Li et al. stimulated mouse hippocampi to induce long-term potentiation (LTP; a form of synaptic plasticity), isolated the CA1 region, and then performed both a proteomic analysis and a protein-protein interaction analysis of the postsynaptic density (PSD), a cellular compartment containing more than 1500 proteins. Bioinformatics analysis of this data set indicated that risk factors associated with autism spectrum disorder and schizophrenia were contained within the phosphoproteins that were differentially regulated by the induction of LTP, such that excluding these proteins from the analysis completely removed any association with the risk of having either of these two psychiatric diseases. The data provided, along with this medical association of disease risk, should guide researchers and clinicians toward a better understanding of both the molecular changes that enable learning and memory as well as the complex neurological diseases involving proteins that are part of the PSD.

Abstract

The postsynaptic site of neurons is composed of more than 1500 proteins arranged in protein-protein interaction complexes, the composition of which is modulated by protein phosphorylation through the actions of complex signaling networks.

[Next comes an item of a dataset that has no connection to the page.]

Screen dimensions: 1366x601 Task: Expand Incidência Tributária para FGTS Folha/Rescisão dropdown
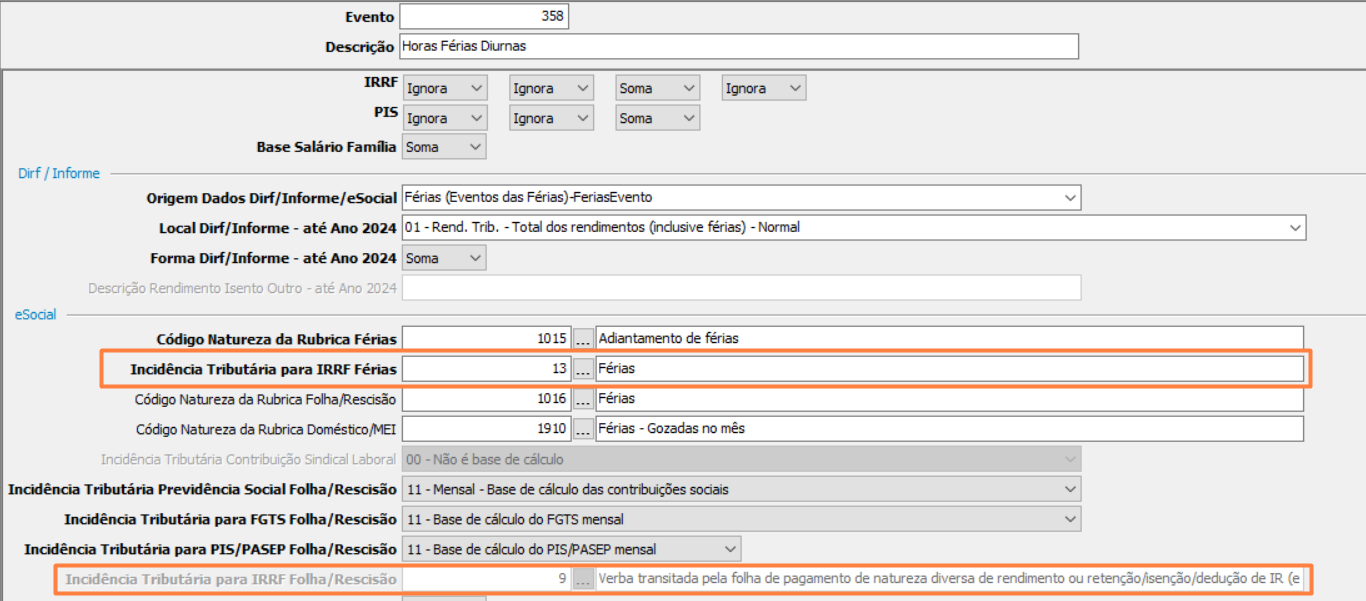coord(740,519)

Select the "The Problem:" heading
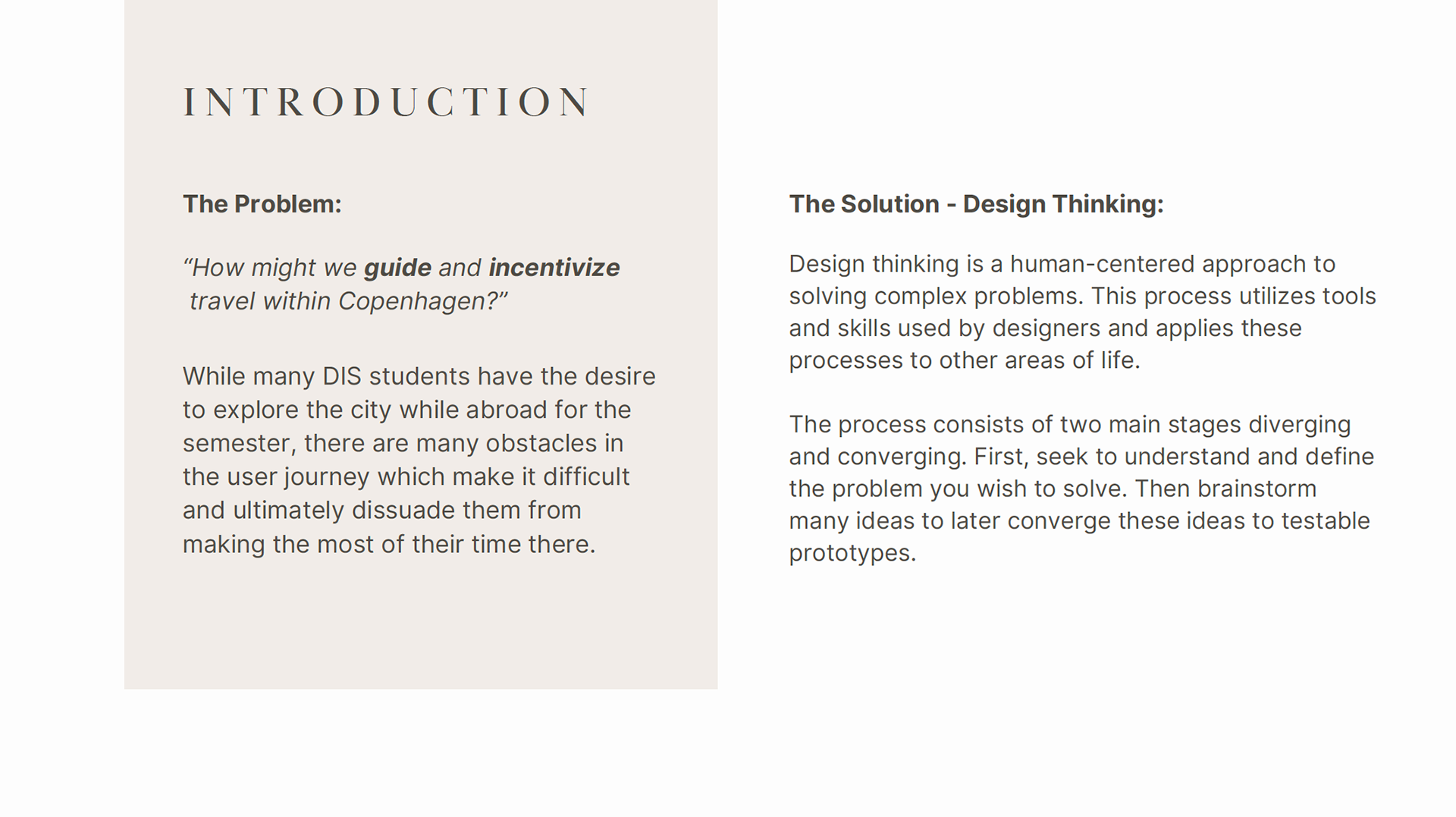click(x=262, y=204)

Components of these networks function as key regulators of synaptic plasticity, in particular hippocampal long-term potentiation (LTP). The postsynaptic density (PSD) is a complex multicomponent structure that includes receptors, enzymes, scaffold proteins, and structural proteins. We triggered LTP in the mouse hippocampus CA1 region and then performed large-scale analyses to identify phosphorylation-mediated events in the PSD and changes in the protein-protein interactome of the PSD that were associated with LTP induction. Our data indicated LTP-induced reorganization of the PSD. The dynamic reorganization of the PSD links glutamate receptor signaling to kinases (writers) and phosphatases (erasers), as well as the target proteins that are modulated by protein phosphorylation and the proteins that recognize the phosphorylation status of their binding partners (readers). Protein phosphorylation and protein interaction networks converged at highly connected nodes within the PSD network. Furthermore, the LTP-regulated phosphoproteins, which included the scaffold proteins Shank3, Syngap1, Dlgap1, and Dlg4, represented the “PSD risk” for schizophrenia and autism spectrum disorder, such that without these proteins in the analysis, the association with the PSD and these two psychiatric diseases was not present. These data are a rich resource for future studies of LTP and suggest that the PSD holds the keys to understanding the molecular events that contribute to complex neurological disorders that affect synaptic plasticity.